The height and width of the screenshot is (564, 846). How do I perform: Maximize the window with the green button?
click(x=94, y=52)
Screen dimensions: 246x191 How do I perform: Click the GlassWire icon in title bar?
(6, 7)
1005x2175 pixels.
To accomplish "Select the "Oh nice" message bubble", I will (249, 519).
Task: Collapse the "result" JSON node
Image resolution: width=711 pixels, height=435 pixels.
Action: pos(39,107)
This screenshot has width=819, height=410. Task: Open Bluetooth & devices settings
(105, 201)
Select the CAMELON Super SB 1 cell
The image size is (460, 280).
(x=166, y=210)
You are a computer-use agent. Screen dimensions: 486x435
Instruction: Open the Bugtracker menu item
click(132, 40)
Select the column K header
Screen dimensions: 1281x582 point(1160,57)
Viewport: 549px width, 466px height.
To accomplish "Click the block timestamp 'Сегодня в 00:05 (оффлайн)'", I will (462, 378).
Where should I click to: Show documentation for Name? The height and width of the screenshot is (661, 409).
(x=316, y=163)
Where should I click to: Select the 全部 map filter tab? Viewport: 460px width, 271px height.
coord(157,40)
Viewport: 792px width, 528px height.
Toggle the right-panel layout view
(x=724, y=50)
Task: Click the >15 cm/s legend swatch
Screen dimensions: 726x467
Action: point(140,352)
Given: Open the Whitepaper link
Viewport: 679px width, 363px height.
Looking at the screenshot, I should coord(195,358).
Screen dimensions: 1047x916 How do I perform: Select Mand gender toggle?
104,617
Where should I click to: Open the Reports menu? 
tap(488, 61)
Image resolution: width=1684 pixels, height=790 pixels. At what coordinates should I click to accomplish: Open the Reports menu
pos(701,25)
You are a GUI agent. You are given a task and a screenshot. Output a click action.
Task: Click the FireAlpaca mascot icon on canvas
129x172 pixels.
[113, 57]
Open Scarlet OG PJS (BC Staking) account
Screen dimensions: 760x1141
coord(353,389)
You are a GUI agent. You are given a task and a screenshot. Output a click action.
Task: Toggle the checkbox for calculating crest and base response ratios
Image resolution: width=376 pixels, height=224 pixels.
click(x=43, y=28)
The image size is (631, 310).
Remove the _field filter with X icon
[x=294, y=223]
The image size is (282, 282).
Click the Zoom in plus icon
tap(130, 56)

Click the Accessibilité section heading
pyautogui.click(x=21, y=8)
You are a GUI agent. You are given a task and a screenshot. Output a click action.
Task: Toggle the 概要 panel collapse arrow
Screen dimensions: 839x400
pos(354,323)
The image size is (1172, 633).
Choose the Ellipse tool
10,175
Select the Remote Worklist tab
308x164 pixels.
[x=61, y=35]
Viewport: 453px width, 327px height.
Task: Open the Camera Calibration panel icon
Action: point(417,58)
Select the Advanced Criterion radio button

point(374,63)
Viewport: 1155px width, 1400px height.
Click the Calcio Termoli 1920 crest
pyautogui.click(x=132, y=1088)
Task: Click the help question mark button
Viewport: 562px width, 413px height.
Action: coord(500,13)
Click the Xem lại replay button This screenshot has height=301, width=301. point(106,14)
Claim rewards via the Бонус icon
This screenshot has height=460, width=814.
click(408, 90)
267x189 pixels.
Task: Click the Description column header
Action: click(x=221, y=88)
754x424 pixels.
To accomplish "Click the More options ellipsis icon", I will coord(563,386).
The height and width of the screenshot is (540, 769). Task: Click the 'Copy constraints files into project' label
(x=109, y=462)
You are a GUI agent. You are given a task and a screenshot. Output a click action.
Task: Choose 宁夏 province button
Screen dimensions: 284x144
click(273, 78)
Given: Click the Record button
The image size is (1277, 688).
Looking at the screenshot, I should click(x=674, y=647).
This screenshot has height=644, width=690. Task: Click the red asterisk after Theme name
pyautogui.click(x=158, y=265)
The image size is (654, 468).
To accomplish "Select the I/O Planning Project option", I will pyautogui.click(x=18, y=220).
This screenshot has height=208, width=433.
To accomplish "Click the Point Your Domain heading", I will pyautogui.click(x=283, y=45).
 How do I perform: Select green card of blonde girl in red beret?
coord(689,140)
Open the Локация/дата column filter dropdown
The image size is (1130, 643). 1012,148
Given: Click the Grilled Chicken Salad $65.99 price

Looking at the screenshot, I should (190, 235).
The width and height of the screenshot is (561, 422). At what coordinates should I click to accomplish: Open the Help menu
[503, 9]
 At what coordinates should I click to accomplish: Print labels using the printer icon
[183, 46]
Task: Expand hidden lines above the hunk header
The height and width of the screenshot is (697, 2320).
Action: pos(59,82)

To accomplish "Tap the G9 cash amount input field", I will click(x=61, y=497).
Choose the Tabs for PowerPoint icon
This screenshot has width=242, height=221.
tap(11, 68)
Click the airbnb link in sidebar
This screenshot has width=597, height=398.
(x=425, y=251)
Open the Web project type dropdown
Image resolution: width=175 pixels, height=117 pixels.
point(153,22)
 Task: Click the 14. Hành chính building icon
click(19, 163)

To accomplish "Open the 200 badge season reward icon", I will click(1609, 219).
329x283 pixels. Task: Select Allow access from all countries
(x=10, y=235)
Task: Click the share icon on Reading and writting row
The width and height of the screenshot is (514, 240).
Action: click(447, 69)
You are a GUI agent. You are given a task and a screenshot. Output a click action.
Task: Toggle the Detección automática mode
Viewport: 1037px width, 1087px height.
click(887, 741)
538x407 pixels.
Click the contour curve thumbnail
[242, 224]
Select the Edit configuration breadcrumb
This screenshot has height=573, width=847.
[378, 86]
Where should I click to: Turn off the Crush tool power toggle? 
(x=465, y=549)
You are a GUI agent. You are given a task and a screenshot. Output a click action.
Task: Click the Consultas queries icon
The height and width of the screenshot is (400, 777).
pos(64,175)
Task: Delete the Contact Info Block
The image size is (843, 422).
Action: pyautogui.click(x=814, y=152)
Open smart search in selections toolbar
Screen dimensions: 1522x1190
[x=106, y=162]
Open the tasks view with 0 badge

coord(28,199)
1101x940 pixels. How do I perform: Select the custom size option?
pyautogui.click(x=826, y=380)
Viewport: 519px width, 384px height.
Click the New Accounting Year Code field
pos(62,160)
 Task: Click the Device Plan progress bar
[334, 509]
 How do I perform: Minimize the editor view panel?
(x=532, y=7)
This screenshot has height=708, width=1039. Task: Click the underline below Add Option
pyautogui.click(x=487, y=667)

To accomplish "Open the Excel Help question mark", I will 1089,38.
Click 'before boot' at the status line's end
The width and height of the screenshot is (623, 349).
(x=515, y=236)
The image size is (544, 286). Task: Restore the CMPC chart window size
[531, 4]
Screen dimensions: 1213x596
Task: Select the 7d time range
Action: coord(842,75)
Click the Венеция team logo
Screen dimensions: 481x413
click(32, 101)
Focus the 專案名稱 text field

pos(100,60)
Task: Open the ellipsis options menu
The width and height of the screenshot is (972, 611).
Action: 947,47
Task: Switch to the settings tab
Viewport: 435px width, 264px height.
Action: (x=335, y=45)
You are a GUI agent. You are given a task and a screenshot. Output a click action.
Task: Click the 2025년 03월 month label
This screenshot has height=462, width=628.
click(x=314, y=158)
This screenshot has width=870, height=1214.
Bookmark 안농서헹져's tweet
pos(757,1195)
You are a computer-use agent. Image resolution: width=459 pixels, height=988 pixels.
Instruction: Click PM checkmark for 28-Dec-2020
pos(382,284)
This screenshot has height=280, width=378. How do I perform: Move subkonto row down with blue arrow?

# [What needs to be done]
From the records above, transcribe exactly the run of lines that opens with the line holding "Click the Accessibilité section heading" and closes with the line holding "The image size is (1172, 633).", both included.

# [Solution to the exercise]
Click the Accessibilité section heading
pyautogui.click(x=21, y=8)
You are a GUI agent. You are given a task and a screenshot. Output a click action.
Task: Toggle the 概要 panel collapse arrow
Screen dimensions: 839x400
pos(354,323)
The image size is (1172, 633).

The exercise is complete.